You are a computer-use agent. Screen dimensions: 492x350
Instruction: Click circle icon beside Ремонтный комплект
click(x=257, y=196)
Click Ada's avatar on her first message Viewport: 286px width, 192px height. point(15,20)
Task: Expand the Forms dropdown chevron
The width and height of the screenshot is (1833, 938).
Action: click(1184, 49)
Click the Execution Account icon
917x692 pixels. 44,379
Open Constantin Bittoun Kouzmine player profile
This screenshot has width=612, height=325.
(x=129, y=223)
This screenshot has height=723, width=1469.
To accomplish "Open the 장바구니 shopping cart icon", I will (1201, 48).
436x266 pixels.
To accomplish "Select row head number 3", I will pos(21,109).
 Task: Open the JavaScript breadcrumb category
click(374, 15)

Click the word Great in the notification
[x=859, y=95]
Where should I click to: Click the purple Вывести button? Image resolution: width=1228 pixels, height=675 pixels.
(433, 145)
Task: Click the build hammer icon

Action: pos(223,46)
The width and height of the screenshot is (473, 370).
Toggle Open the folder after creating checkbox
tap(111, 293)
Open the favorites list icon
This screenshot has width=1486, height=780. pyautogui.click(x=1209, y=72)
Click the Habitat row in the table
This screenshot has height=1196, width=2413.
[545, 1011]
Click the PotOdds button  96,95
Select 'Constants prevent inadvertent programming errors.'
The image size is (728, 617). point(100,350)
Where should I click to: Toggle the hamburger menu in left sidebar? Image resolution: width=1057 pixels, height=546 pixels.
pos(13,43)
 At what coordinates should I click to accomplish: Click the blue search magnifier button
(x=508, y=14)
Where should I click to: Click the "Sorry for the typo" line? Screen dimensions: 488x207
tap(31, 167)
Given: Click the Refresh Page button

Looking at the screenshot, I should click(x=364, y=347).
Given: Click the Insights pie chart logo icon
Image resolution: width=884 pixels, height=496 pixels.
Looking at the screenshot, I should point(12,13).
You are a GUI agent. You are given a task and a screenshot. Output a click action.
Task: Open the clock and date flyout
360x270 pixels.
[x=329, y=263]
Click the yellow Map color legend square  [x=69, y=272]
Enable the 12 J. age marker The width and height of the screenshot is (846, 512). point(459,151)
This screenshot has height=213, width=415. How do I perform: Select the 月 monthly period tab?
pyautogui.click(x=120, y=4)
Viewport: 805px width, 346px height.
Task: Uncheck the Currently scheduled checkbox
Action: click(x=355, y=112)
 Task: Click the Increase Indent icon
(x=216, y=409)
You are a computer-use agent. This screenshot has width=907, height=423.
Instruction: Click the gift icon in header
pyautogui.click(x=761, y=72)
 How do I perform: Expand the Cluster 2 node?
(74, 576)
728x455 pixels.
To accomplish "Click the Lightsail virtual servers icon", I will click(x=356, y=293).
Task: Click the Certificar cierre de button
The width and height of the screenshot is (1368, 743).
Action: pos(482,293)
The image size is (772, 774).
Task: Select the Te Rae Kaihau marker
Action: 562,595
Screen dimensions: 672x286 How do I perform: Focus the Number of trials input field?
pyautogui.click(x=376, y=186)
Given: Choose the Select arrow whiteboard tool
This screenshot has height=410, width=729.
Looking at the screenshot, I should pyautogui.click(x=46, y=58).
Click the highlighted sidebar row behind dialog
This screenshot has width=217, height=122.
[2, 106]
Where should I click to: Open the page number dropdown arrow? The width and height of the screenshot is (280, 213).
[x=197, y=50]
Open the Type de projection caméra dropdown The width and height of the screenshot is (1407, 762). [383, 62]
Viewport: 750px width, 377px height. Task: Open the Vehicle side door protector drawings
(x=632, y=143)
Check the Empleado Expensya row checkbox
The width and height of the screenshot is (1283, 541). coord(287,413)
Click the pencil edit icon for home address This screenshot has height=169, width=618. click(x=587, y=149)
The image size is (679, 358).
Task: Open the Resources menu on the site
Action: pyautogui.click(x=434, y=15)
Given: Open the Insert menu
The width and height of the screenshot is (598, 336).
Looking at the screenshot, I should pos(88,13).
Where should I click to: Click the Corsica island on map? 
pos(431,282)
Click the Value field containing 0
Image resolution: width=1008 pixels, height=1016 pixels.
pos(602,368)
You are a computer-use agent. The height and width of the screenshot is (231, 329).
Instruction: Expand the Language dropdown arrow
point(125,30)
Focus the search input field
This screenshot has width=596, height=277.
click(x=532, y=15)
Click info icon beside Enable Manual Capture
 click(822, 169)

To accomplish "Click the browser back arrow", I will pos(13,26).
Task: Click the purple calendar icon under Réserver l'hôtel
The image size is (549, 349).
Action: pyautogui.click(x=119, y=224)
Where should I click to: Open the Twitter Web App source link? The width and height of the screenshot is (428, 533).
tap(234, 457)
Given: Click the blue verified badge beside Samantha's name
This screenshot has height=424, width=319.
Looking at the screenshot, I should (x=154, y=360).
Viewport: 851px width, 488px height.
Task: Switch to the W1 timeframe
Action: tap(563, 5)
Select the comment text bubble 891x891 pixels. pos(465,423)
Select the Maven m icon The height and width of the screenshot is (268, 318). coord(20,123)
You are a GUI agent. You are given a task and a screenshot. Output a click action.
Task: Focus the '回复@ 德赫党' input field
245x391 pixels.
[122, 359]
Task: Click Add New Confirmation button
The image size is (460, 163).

******************************

Please rewrite every line of the items above as a numbered list, leaving out the blank lines.

[Expected answer]:
1. You are a computer-use agent. Screen dimensions: 492x350
2. Instruction: Click circle icon beside Ремонтный комплект
3. click(x=257, y=196)
4. Click Ada's avatar on her first message Viewport: 286px width, 192px height. point(15,20)
5. Task: Expand the Forms dropdown chevron
6. The width and height of the screenshot is (1833, 938).
7. Action: click(1184, 49)
8. Click the Execution Account icon
9. 917x692 pixels. 44,379
10. Open Constantin Bittoun Kouzmine player profile
11. This screenshot has width=612, height=325.
12. (x=129, y=223)
13. This screenshot has height=723, width=1469.
14. To accomplish "Open the 장바구니 shopping cart icon", I will (1201, 48).
15. 436x266 pixels.
16. To accomplish "Select row head number 3", I will pos(21,109).
17.  Task: Open the JavaScript breadcrumb category
18. click(374, 15)
19. Click the word Great in the notification
20. [x=859, y=95]
21. Where should I click to: Click the purple Вывести button? Image resolution: width=1228 pixels, height=675 pixels.
22. (433, 145)
23. Task: Click the build hammer icon
24. Action: pos(223,46)
25. The width and height of the screenshot is (473, 370).
26. Toggle Open the folder after creating checkbox
27. tap(111, 293)
28. Open the favorites list icon
29. This screenshot has width=1486, height=780. pyautogui.click(x=1209, y=72)
30. Click the Habitat row in the table
31. This screenshot has height=1196, width=2413.
32. [545, 1011]
33. Click the PotOdds button  96,95
34. Select 'Constants prevent inadvertent programming errors.'
35. The image size is (728, 617). point(100,350)
36. Where should I click to: Toggle the hamburger menu in left sidebar? Image resolution: width=1057 pixels, height=546 pixels.
37. pos(13,43)
38.  At what coordinates should I click to accomplish: Click the blue search magnifier button
39. (x=508, y=14)
40. Where should I click to: Click the "Sorry for the typo" line? Screen dimensions: 488x207
41. tap(31, 167)
42. Given: Click the Refresh Page button
43. Looking at the screenshot, I should click(x=364, y=347).
44. Given: Click the Insights pie chart logo icon
45. Image resolution: width=884 pixels, height=496 pixels.
46. Looking at the screenshot, I should point(12,13).
47. You are a GUI agent. You are given a task and a screenshot. Output a click action.
48. Task: Open the clock and date flyout
49. 360x270 pixels.
50. [x=329, y=263]
51. Click the yellow Map color legend square  [x=69, y=272]
52. Enable the 12 J. age marker The width and height of the screenshot is (846, 512). point(459,151)
53. This screenshot has height=213, width=415. How do I perform: Select the 月 monthly period tab?
54. pyautogui.click(x=120, y=4)
55. Viewport: 805px width, 346px height.
56. Task: Uncheck the Currently scheduled checkbox
57. Action: click(x=355, y=112)
58.  Task: Click the Increase Indent icon
59. (x=216, y=409)
60. You are a computer-use agent. This screenshot has width=907, height=423.
61. Instruction: Click the gift icon in header
62. pyautogui.click(x=761, y=72)
63.  How do I perform: Expand the Cluster 2 node?
64. (74, 576)
65. 728x455 pixels.
66. To accomplish "Click the Lightsail virtual servers icon", I will click(x=356, y=293).
67. Task: Click the Certificar cierre de button
68. The width and height of the screenshot is (1368, 743).
69. Action: pos(482,293)
70. The image size is (772, 774).
71. Task: Select the Te Rae Kaihau marker
72. Action: 562,595
73. Screen dimensions: 672x286 How do I perform: Focus the Number of trials input field?
74. pyautogui.click(x=376, y=186)
75. Given: Choose the Select arrow whiteboard tool
76. This screenshot has height=410, width=729.
77. Looking at the screenshot, I should pyautogui.click(x=46, y=58).
78. Click the highlighted sidebar row behind dialog
79. This screenshot has width=217, height=122.
80. [2, 106]
81. Where should I click to: Open the page number dropdown arrow? The width and height of the screenshot is (280, 213).
82. [x=197, y=50]
83. Open the Type de projection caméra dropdown The width and height of the screenshot is (1407, 762). [383, 62]
84. Viewport: 750px width, 377px height. Task: Open the Vehicle side door protector drawings
85. (x=632, y=143)
86. Check the Empleado Expensya row checkbox
87. The width and height of the screenshot is (1283, 541). coord(287,413)
88. Click the pencil edit icon for home address This screenshot has height=169, width=618. click(x=587, y=149)
89. The image size is (679, 358).
90. Task: Open the Resources menu on the site
91. Action: pyautogui.click(x=434, y=15)
92. Given: Open the Insert menu
93. The width and height of the screenshot is (598, 336).
94. Looking at the screenshot, I should pos(88,13).
95. Where should I click to: Click the Corsica island on map? 
96. pos(431,282)
97. Click the Value field containing 0
98. Image resolution: width=1008 pixels, height=1016 pixels.
99. pos(602,368)
100. You are a computer-use agent. The height and width of the screenshot is (231, 329).
101. Instruction: Expand the Language dropdown arrow
102. point(125,30)
103. Focus the search input field
104. This screenshot has width=596, height=277.
105. click(x=532, y=15)
106. Click info icon beside Enable Manual Capture
107.  click(822, 169)
108. To accomplish "Click the browser back arrow", I will pos(13,26).
109. Task: Click the purple calendar icon under Réserver l'hôtel
110. The image size is (549, 349).
111. Action: pyautogui.click(x=119, y=224)
112. Where should I click to: Open the Twitter Web App source link? The width and height of the screenshot is (428, 533).
113. tap(234, 457)
114. Given: Click the blue verified badge beside Samantha's name
115. This screenshot has height=424, width=319.
116. Looking at the screenshot, I should (x=154, y=360).
117. Viewport: 851px width, 488px height.
118. Task: Switch to the W1 timeframe
119. Action: tap(563, 5)
120. Select the comment text bubble 891x891 pixels. pos(465,423)
121. Select the Maven m icon The height and width of the screenshot is (268, 318). coord(20,123)
122. You are a GUI agent. You are given a task and a screenshot. Output a click action.
123. Task: Focus the '回复@ 德赫党' input field
124. 245x391 pixels.
125. [122, 359]
126. Task: Click Add New Confirmation button
127. The image size is (460, 163).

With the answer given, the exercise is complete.